Conveyancing Portal

Wills and Probate Team Spotlight: Shannon Wood


In this profile piece, we meet Shannon Wood, who qualified as a solicitor in 2022 and has been with Russell & Russell for almost a year.

Shannon specialises in Wills and Probate work and particularly enjoys helping clients with estate planning to mitigate their tax liabilities.

Here, Shannon reveals what attracted her to the law and gives advice to those wanting to follow in her footsteps.

What is your job title and experience? 

I am a Solicitor in the Wills and Probate department in Chester, where I carry out all types of work, specialising in Wills, Trusts, Deeds, Probate and Lasting Powers of Attorney.

Why did you decide to work in the legal industry?

I studied Law as one of my A-Levels and thoroughly enjoyed it.

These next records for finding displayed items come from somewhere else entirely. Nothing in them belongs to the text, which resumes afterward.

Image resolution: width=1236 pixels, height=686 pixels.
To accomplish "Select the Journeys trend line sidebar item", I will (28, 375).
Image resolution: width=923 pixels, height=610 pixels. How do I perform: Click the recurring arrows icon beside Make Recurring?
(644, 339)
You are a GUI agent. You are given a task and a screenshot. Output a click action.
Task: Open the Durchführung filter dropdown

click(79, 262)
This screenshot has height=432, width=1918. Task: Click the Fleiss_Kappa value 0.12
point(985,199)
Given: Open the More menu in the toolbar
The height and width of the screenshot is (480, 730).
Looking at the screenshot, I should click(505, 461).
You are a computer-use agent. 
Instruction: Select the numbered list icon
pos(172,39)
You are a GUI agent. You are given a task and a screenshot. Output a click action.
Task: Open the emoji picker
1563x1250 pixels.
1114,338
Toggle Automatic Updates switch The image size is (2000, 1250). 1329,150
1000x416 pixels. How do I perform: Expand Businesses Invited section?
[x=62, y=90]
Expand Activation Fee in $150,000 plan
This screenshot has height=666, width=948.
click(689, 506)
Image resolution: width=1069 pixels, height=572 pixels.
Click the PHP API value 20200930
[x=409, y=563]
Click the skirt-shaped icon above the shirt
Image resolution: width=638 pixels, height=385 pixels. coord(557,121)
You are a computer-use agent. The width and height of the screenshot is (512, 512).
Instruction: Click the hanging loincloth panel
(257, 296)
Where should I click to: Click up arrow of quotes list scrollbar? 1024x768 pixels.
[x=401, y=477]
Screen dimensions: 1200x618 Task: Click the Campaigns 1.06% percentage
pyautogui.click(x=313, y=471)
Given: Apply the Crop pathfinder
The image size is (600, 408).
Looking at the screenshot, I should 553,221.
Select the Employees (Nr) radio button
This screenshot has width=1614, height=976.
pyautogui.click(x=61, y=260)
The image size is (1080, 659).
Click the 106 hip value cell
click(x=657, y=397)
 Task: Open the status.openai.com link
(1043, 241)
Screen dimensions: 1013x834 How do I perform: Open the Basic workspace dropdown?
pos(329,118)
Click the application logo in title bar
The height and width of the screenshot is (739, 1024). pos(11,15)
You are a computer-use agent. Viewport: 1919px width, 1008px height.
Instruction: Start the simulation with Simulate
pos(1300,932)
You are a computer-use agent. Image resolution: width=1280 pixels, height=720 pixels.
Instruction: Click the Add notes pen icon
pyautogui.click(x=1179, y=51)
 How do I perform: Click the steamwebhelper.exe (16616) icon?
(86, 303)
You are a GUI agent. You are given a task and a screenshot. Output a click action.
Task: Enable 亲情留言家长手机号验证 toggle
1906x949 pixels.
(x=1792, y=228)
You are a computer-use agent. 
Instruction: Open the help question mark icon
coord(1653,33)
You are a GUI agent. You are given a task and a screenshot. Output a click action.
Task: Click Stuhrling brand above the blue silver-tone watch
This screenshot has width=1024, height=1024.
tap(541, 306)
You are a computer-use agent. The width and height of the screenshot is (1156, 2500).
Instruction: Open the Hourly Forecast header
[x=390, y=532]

When and where did you qualify? 

I started my journey at Leeds University studying Law. I graduated in 2018 and went on to complete the Legal Practice Course together with a master’s degree at the University of Law in Chester. 

I qualified as a Solicitor in April 2022. 

How long have you been at Russell & Russell?  

I joined Russell & Russell in January 2023.

What do you enjoy most about your work?

I enjoy educating clients in relation to what options are available to them during their lifetime and on death. It is very satisfying to save clients an inheritance tax liability. 

What do you find most challenging about your job?

The grief I see in recently bereaved clients never gets any easier. 

What is the most memorable case you have worked on?

I dealt with a matter where posthumous trust planning ensured members of a family received a token from their late family member’s estate, which failed to be achieved through the intestacy rules. 

It highlights how important it is to have a valid Will in place. 

What are your ambitions for the future?

I am aspiring to manage and grow a team in our Chester office, to understand Russell & Russell’s operations and to continue to expose myself to business development opportunities.

What are the main challenges facing private client lawyers today?

With more legal services being made available online, together with clients’ apprehension to price due to the current economic crisis, we need to consider ways to differentiate ourselves from the competition in the sector. 

What new law would you introduce if you could?

I would introduce a compulsory test which would provide you with an understanding of politics and economics before you are able to vote. 

What skills do you need to be a successful lawyer?

Time management, organisation, resilience and analytical skills.

What advice would you give someone who wants to become a solicitor or work in the legal industry? 

  • Do not fall at the first hurdle. You will face countless challenges during your career. As long as you remain determined, dedicated and consistent, it will pay dividends for your future.
  • Take your lecturer’s advice – do the wider reading!
  • Try and get your foot in the door at the earliest opportunity. It is not always easy to become a qualified solicitor, but a wealth of experience on your CV will stand you in good stead.